- Passage to read -
▼
# ITP wheels + stock lug nuts= problem!



## WoodDuck (Jul 18, 2010)

I just recent installed ITP SS212 wheels on my 2010 Brute, but didn't opt for buying new lug nuts to go with them at the time, decided to just stick the stock lugs back on. 
I was walking past the bike today and happened to notice that I could see about half of the threads inside one of my lug nuts! Huh?! I got down on my hands and knees to get a better look, and realized ALL my lug nuts were only holding by 2 or 3 threads!
Grabbed a socket and pulled one off to investigate, and for the first time realized the ITP wheels require TAPERED lug nuts, and your STOCK FLAT-BOTTOM LUG NUTS SHOULD NOT BE USED! I was in such a big hurry to get those new shiny new wheels on, that I never noticed the taper down inside the wheel holes. Geez I'm a DOPE!
Luckily I have only ridden it a couple of times since I put the new wheels on, but one of those trips was a top-speed test with a GPS. Not a good time for wheel to fly off! I spent about an hour online trying to figure out which bolt size and pitch I needed to buy, since neither of the service manual CDs I have gave that info. 
The correct thread size/pitch for the Brute lugs is 10MM X 1.25MM. Sorry for all the rambling, if this subject has already been discussed, feel free to remove this post, just didn't want anybody else to make the same mistake I did and possibly get injured.


----------



## gpinjason (Nov 10, 2009)

My Brute has tapered stock lug nuts... Weird... 


Sent from my iPhone using Tapatalk


----------



## Bootlegger (Dec 18, 2008)

Yeah...you have to use the tapered lug nuts on all ITP wheels. Where did you buy them from?


----------



## NMKawierider (Apr 11, 2009)

Bootlegger said:


> Yeah...you have to use the tapered lug nuts on all ITP wheels. Where did you buy them from?


Yep, and you need to use the ITP lugs on most of them because of where and how they are drilled. My 112s of course require a tappered lug, but with a 14mm deep socket to tighten. The stock nuts would never work. I could probably use my stock nuts on my Douglas wheels...but.. green nuts on a back wheel...naaa...lol


----------



## WoodDuck (Jul 18, 2010)

Bootlegger said:


> Yeah...you have to use the tapered lug nuts on all ITP wheels. Where did you buy them from?


 I got them from Rocky Mountain ATV, with the Bighorns already mounted. Maybe the stock lugs are supposed to be tapered? Mine sure aren't!


----------



## brute for mud (Jul 15, 2010)

my 09 bf 750 has flat lugs


----------



## Brute650i (Dec 17, 2008)

08+ have flat lugs


----------
▲
- Directions -
a - Copy the part of the lug nut thread that starts at the words "The correct thread" and ends after "(Nov 10, 2009)".
b - From the rows below, write out the lines exactly, beginning at the line that has "The image size is (1013, 523)." and stopping after the line that has "(x=36, y=201)".

- Input data -
▼
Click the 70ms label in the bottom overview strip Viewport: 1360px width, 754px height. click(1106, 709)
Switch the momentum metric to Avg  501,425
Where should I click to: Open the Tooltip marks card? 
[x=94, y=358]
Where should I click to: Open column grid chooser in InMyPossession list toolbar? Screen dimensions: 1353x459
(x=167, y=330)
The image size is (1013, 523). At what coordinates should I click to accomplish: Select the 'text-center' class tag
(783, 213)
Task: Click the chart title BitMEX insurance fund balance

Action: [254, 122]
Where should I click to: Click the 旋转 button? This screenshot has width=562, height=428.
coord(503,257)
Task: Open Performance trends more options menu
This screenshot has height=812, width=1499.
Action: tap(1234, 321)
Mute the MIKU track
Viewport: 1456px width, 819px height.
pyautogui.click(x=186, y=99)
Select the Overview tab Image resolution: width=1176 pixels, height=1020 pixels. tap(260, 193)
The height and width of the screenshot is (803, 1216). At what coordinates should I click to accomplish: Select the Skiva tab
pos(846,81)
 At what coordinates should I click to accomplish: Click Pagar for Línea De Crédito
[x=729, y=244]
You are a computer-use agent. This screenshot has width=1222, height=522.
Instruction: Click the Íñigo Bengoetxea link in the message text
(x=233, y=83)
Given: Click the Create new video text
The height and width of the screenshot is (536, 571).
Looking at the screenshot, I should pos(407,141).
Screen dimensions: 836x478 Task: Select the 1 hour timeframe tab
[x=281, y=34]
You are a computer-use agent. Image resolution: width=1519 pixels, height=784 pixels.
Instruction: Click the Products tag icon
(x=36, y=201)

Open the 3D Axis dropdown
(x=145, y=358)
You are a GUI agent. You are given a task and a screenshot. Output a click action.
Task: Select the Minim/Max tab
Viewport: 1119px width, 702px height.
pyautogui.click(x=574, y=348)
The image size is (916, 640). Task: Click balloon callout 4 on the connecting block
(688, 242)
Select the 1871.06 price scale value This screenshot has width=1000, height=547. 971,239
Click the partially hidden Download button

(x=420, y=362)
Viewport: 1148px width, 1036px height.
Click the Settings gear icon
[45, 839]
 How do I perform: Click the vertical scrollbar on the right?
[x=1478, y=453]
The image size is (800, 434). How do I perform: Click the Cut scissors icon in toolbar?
▲
- Expected answers -
a -
The correct thread size/pitch for the Brute lugs is 10MM X 1.25MM. Sorry for all the rambling, if this subject has already been discussed, feel free to remove this post, just didn't want anybody else to make the same mistake I did and possibly get injured.


----------



## gpinjason (Nov 10, 2009)

b -
The image size is (1013, 523). At what coordinates should I click to accomplish: Select the 'text-center' class tag
(783, 213)
Task: Click the chart title BitMEX insurance fund balance

Action: [254, 122]
Where should I click to: Click the 旋转 button? This screenshot has width=562, height=428.
coord(503,257)
Task: Open Performance trends more options menu
This screenshot has height=812, width=1499.
Action: tap(1234, 321)
Mute the MIKU track
Viewport: 1456px width, 819px height.
pyautogui.click(x=186, y=99)
Select the Overview tab Image resolution: width=1176 pixels, height=1020 pixels. tap(260, 193)
The height and width of the screenshot is (803, 1216). At what coordinates should I click to accomplish: Select the Skiva tab
pos(846,81)
 At what coordinates should I click to accomplish: Click Pagar for Línea De Crédito
[x=729, y=244]
You are a computer-use agent. This screenshot has width=1222, height=522.
Instruction: Click the Íñigo Bengoetxea link in the message text
(x=233, y=83)
Given: Click the Create new video text
The height and width of the screenshot is (536, 571).
Looking at the screenshot, I should pos(407,141).
Screen dimensions: 836x478 Task: Select the 1 hour timeframe tab
[x=281, y=34]
You are a computer-use agent. Image resolution: width=1519 pixels, height=784 pixels.
Instruction: Click the Products tag icon
(x=36, y=201)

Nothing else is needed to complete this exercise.